▸ **Your task**
Without copying any picture, transcribe exactly the lines of the data below from the one containing "You are a computer-use" through the one containing "How do I perform: Open".

▸ **Excerpted data**
──────────────────────────────

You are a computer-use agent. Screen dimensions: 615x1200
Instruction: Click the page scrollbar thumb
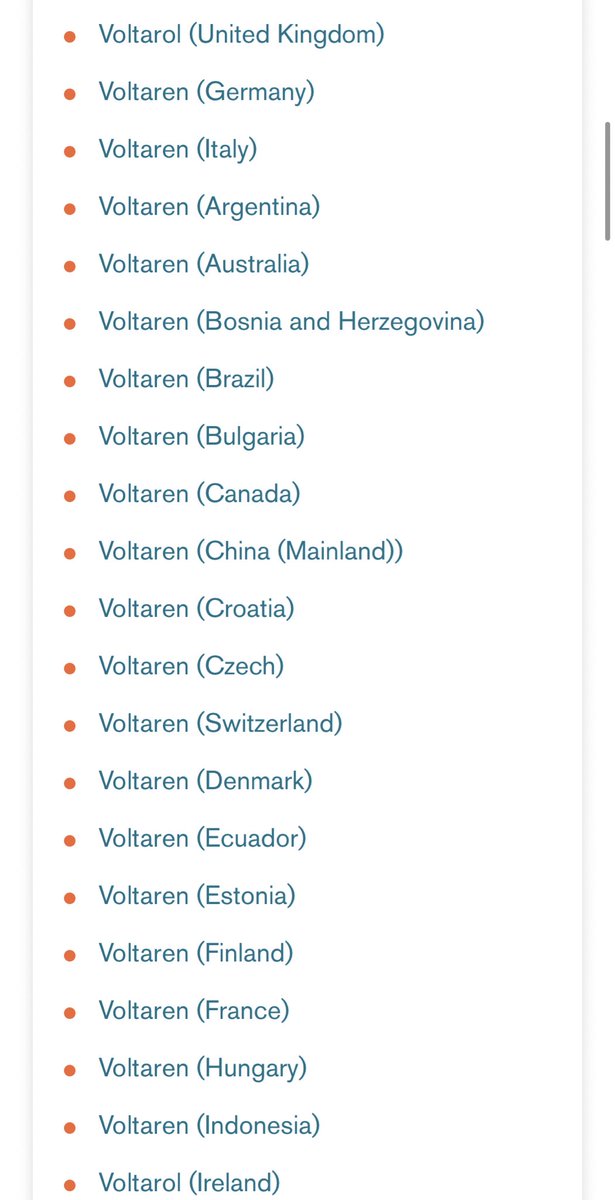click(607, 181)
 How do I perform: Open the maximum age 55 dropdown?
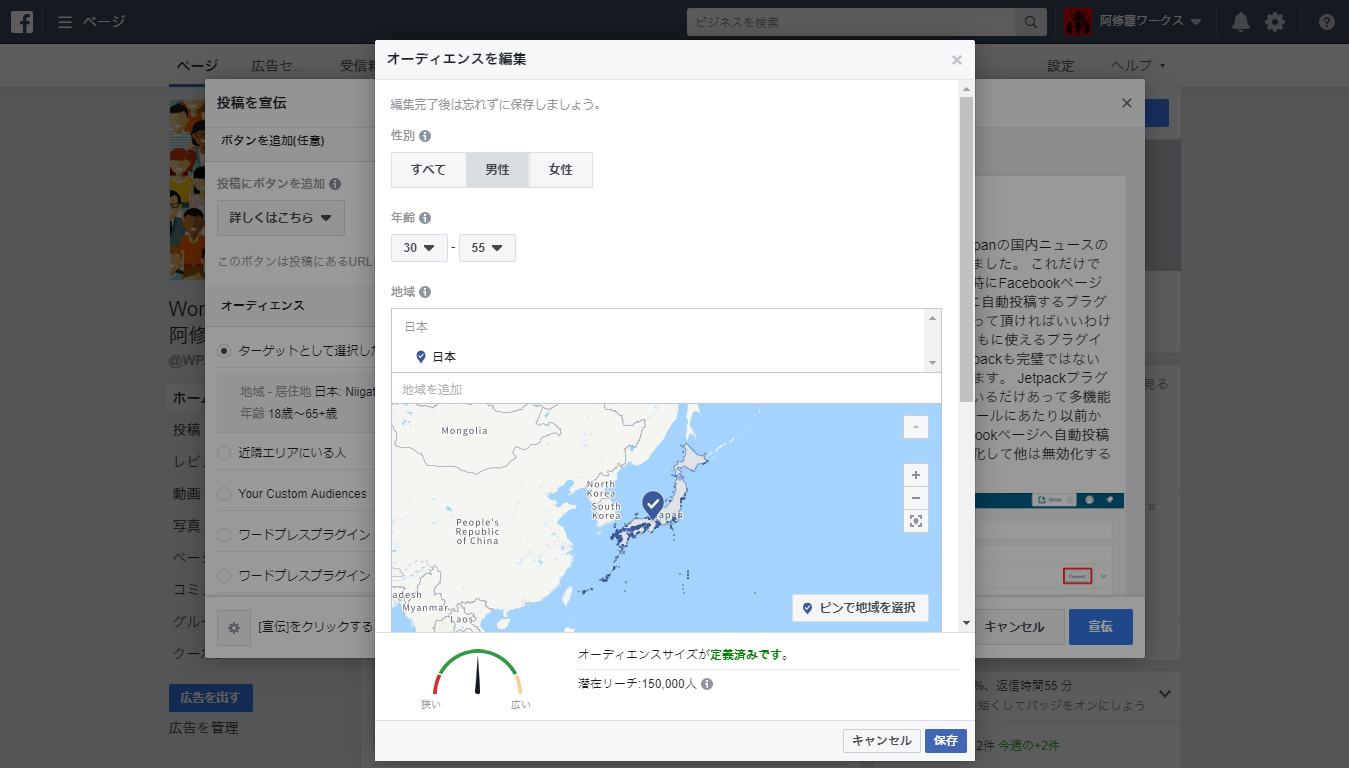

──────────────────────────────

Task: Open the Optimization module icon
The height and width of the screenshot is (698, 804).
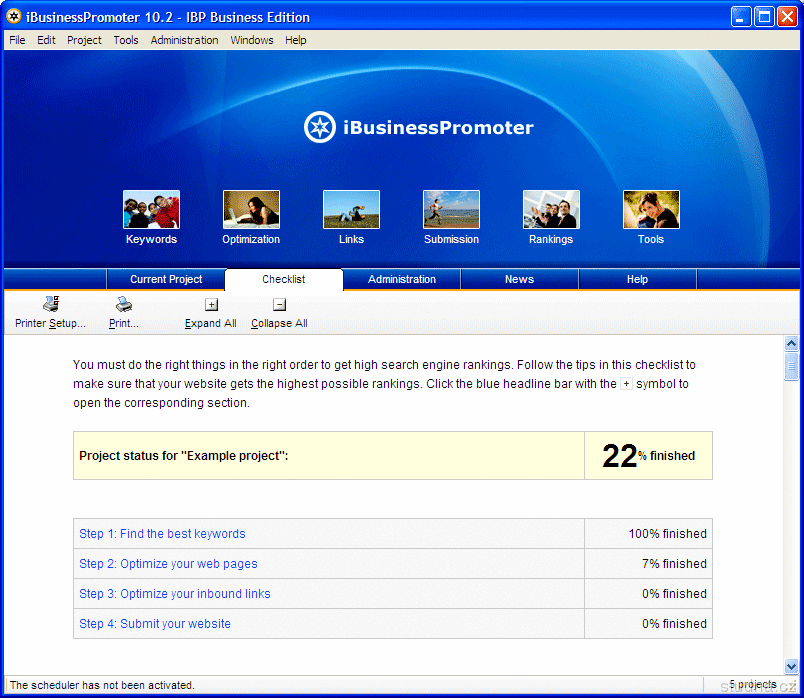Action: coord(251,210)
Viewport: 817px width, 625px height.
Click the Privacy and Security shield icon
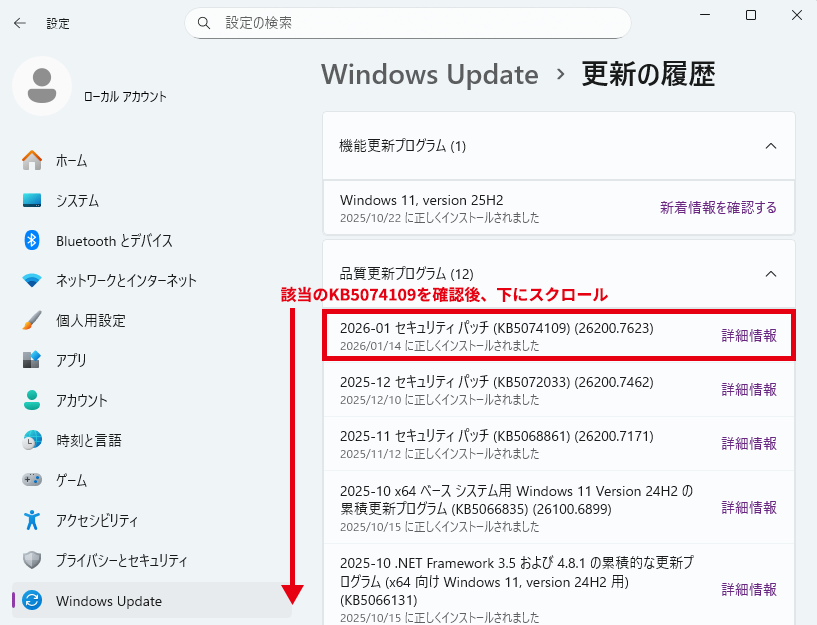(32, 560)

──────────────────────────────

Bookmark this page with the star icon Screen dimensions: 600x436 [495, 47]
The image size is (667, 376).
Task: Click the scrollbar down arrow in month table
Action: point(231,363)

──────────────────────────────

▸ **Completed task**
You are a computer-use agent. Screen dimensions: 615x1200
Instruction: Click the page scrollbar thumb
click(607, 181)
 How do I perform: Open the maximum age 55 dropdown?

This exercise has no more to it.